Il n’empêche, ce pas en avant est à souligner dans un climat qui n’a fait que se durcir à l’égard des migrant-e-s. Pour rappel, les initiatives J’y vis, j’y vote ont été lancées peu après la votation fédérale portant sur une proposition de l’UDC en matière d’asile, qui a été rejetée sur le fil du rasoir (lors de cette consultation, l’électorat genevois n’avait d’ailleurs guère brillé). En 2003, les élections fédérales marquaient l’avancée de l’UDC au Parlement et l’obtention d’un second siège au Conseil fédéral. L’an dernier, les propositions visant à faciliter la naturalisation pour la deuxième génération et à la rendre automatique pour la troisième génération, ont échoué devant les urnes. Enfin, chaque étape dans l’examen de la LAsi et de la LEtr est synonyme d’un nouveau tour de vis (lire notre communiqué de presse suite aux débats du Conseil des Etats sur la LEtr).
Dans ce contexte très hostile, le signal donné par Genève apparaît comme une brèche salutaire. Toute d’abord, c’est une première rupture par rapport à la logique qui associe citoyenneté à la seule couleur du passeport. D’autre part, un progrès même modeste a un impact en dehors de nos frontières cantonales. Les milieux de défense des migrant-e-s prennent appui sur chaque « percée » pour faire évoluer la situation chez eux. Dans le cadre de la campagne J’y vis, j’y vote, les exemples de Neuchâtel, du Jura, de Vaud et de Fribourg nous ont aidé à convaincre l’électorat genevois de ne pas rester à la traîne. De même, l’initiative du gouvernement genevois en matière de régularisation des personnes sans statut montre à d’autres qu’il est possible d’innover pour sortir de l’ornière.
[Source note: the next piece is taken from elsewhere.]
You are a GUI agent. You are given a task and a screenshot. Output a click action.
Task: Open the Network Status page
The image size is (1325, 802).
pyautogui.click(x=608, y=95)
La demande genevoise a été abondamment relayée dans les média alémaniques. La thématique des personnes sans statut sort de l’ombre y compris outre-Sarine, étape essentielle pour que les autorités fédérales cessent d’ignorer la question. Le fait que l’Office des Migrations reconnaisse la présence de 100’000 Sans-Papiers (voir page 2) rendra difficile, à terme, de ne pas apporter une réponse adéquate au problème. A Zurich, le syndicat UNIA vient d’ouvrir une permanence pour les Sans-statut : un fait significatif compte tenu du poids à la fois de cette ville et des syndicats. Du côté de Genève, la mobilisation des travailleuses sans statut est exemplaire (lire aussi Les femmes actives du CTSSL se présentent).
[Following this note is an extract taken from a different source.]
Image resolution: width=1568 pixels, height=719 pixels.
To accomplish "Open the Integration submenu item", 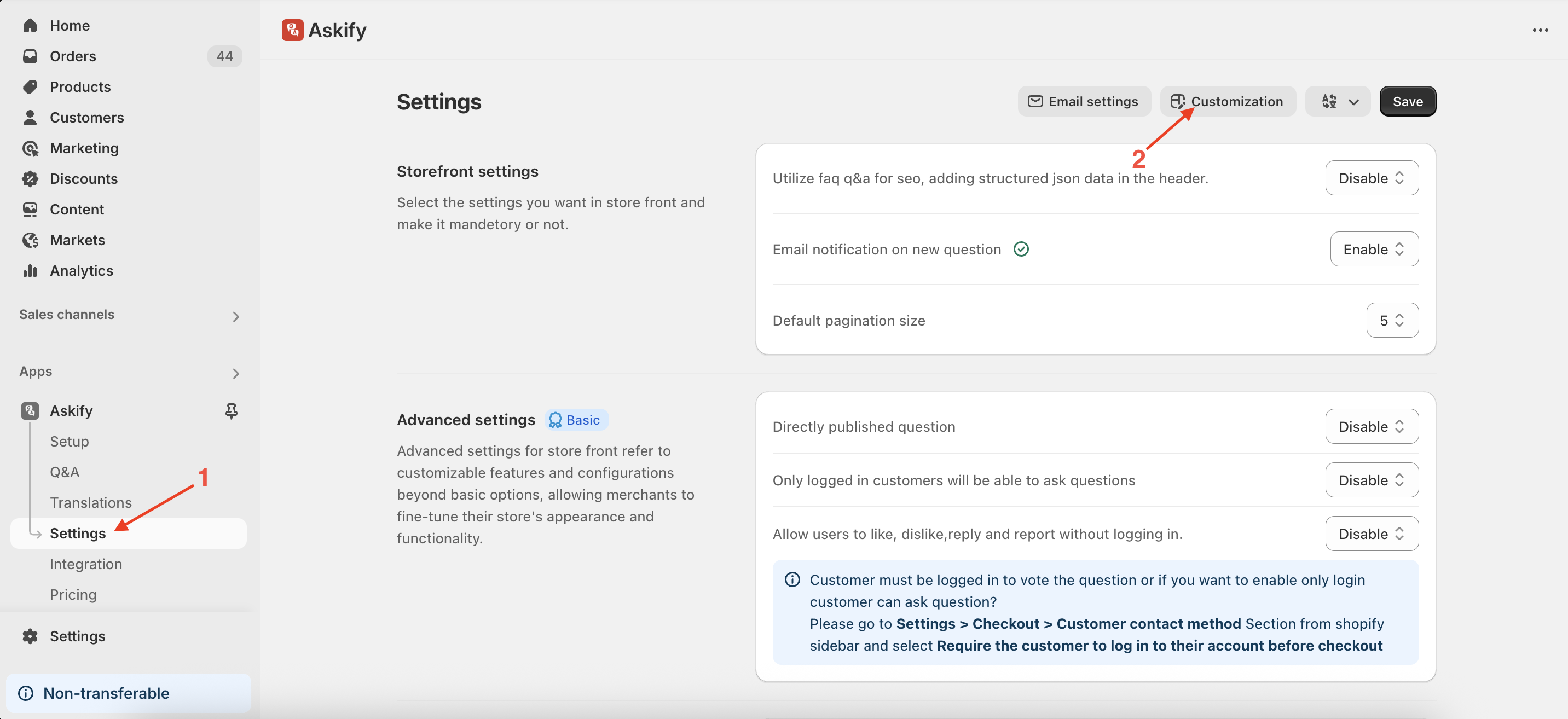I will (86, 564).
Lors des Assises de l’intégration qui viennent d’avoir lieu à Onex, un des ateliers a été consacré à la présentation de l’expérience menée à Vaux-en-Velin. Cette banlieue lyonnaise a fait parler d’elle dans les années 80 suite à des émeutes. Composée de grands ensembles architecturaux tombés en décrépitude, elle a fait l’objet d’interventions de grande envergure afin d’être revalorisée. Désertée il y a quinze ans par la classe moyenne, celle-ci y revient, signe d’une qualité de vie reconquise. Si l’exemple lyonnais n’est pas transposable tel quel à notre réalité helvétique, la réussite tient à la volonté politique constante de donner une chance au « vivre ensemble ». Vaux-en-Velin, des moyens colossaux ont été engagés à cette fin (le centre-ville a notamment été entièrement rebâti !) Sans aller jusque là, on attendrait au moins de nos élu-e-s (et ça, ça ne coûte rien) de mettre en place des politiques qui ne contribuent pas à la dégradation de l’environnement en termes d’intégration…
Plus de 300 participant-e-s (dont bon nombre d’élu-e-s) ont assisté à Olten aux premières Assises nationales des migrant-e-s, organisées par le Forum pour l’Intégration des Migrantes et Migrants (FIMM). L’atelier sur la LEtr a notamment donné l’occasion à plusieurs associations, dont le CCSI, d’appeler la Commission Fédérale des Étrangers (CFE) à se prononcer contre cette loi (l’an dernier, la CFE s’était prononcée en sa faveur). Ceci en mettant en avant les péjorations introduites par le Conseil des États :
refus d’introduire des permis de courte durée pour certains secteurs économiques ;
refus d’examiner les possibilités de régularisation de Sans-Papiers après 4 ans de séjour ;
refus d’accorder automatiquement une autorisation d’établissement après 10 ans de séjour (l’octroi de ce permis n’étant plus qu’une possibilité soumise à l’appréciation des autorités) ;
refus d’accorder le regroupement familial automatique pour les enfants au-delà de 12 ans (les demandes pour les plus âgé-e-s devant faire l’objet d’un examen au cas par cas) ;
renforcement des mesures de contraintes (qui seraient applicables à toute personne en situation de séjour irrégulière et non plus seulement aux requérant-e-s d’asile) et rallongement de la durée maximale de détention (24 mois contre 12 actuellement).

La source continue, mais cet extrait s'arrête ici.